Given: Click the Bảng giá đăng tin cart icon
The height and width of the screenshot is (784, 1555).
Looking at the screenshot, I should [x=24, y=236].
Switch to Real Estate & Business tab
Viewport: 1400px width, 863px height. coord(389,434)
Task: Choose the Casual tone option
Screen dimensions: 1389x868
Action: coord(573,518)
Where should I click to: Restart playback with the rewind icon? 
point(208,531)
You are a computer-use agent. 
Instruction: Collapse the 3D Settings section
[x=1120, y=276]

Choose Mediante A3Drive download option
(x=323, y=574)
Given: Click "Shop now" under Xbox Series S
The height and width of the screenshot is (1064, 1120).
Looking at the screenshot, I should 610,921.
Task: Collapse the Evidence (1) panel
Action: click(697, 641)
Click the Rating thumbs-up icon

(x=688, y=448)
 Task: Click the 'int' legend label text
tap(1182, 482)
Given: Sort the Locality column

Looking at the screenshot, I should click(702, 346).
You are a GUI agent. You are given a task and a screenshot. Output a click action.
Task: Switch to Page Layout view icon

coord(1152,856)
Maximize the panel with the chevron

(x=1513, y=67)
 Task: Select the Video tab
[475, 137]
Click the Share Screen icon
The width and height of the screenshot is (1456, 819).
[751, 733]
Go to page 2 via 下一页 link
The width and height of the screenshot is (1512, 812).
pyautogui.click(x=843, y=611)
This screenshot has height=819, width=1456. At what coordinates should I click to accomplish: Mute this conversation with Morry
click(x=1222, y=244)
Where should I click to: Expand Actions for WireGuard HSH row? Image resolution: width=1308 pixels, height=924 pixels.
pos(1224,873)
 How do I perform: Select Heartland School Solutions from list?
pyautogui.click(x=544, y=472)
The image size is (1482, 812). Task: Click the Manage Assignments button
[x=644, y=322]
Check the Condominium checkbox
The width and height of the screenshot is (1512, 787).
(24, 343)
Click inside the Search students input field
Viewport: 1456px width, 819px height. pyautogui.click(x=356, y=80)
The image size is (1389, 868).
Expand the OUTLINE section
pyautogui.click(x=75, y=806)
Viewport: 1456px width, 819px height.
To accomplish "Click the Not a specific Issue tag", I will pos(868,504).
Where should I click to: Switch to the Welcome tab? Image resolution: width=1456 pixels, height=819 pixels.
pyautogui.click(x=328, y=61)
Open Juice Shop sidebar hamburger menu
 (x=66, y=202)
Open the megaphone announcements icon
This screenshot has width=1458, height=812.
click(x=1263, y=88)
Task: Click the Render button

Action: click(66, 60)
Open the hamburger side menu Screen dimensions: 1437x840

## PROBLEM TO WORK ON
Exactly as they stand above, repeat all the records.

## TASK RESPONSE
Given: Click the Bảng giá đăng tin cart icon
The height and width of the screenshot is (784, 1555).
Looking at the screenshot, I should [x=24, y=236].
Switch to Real Estate & Business tab
Viewport: 1400px width, 863px height. coord(389,434)
Task: Choose the Casual tone option
Screen dimensions: 1389x868
Action: coord(573,518)
Where should I click to: Restart playback with the rewind icon? 
point(208,531)
You are a computer-use agent. 
Instruction: Collapse the 3D Settings section
[x=1120, y=276]

Choose Mediante A3Drive download option
(x=323, y=574)
Given: Click "Shop now" under Xbox Series S
The height and width of the screenshot is (1064, 1120).
Looking at the screenshot, I should 610,921.
Task: Collapse the Evidence (1) panel
Action: click(697, 641)
Click the Rating thumbs-up icon

(x=688, y=448)
 Task: Click the 'int' legend label text
tap(1182, 482)
Given: Sort the Locality column

Looking at the screenshot, I should click(702, 346).
You are a GUI agent. You are given a task and a screenshot. Output a click action.
Task: Switch to Page Layout view icon

coord(1152,856)
Maximize the panel with the chevron

(x=1513, y=67)
 Task: Select the Video tab
[475, 137]
Click the Share Screen icon
The width and height of the screenshot is (1456, 819).
[751, 733]
Go to page 2 via 下一页 link
The width and height of the screenshot is (1512, 812).
pyautogui.click(x=843, y=611)
This screenshot has height=819, width=1456. At what coordinates should I click to accomplish: Mute this conversation with Morry
click(x=1222, y=244)
Where should I click to: Expand Actions for WireGuard HSH row? Image resolution: width=1308 pixels, height=924 pixels.
pos(1224,873)
 How do I perform: Select Heartland School Solutions from list?
pyautogui.click(x=544, y=472)
The image size is (1482, 812). Task: Click the Manage Assignments button
[x=644, y=322]
Check the Condominium checkbox
The width and height of the screenshot is (1512, 787).
(24, 343)
Click inside the Search students input field
Viewport: 1456px width, 819px height. pyautogui.click(x=356, y=80)
The image size is (1389, 868).
Expand the OUTLINE section
pyautogui.click(x=75, y=806)
Viewport: 1456px width, 819px height.
To accomplish "Click the Not a specific Issue tag", I will pos(868,504).
Where should I click to: Switch to the Welcome tab? Image resolution: width=1456 pixels, height=819 pixels.
pyautogui.click(x=328, y=61)
Open Juice Shop sidebar hamburger menu
 (x=66, y=202)
Open the megaphone announcements icon
This screenshot has width=1458, height=812.
click(x=1263, y=88)
Task: Click the Render button

Action: click(66, 60)
Open the hamburger side menu Screen dimensions: 1437x840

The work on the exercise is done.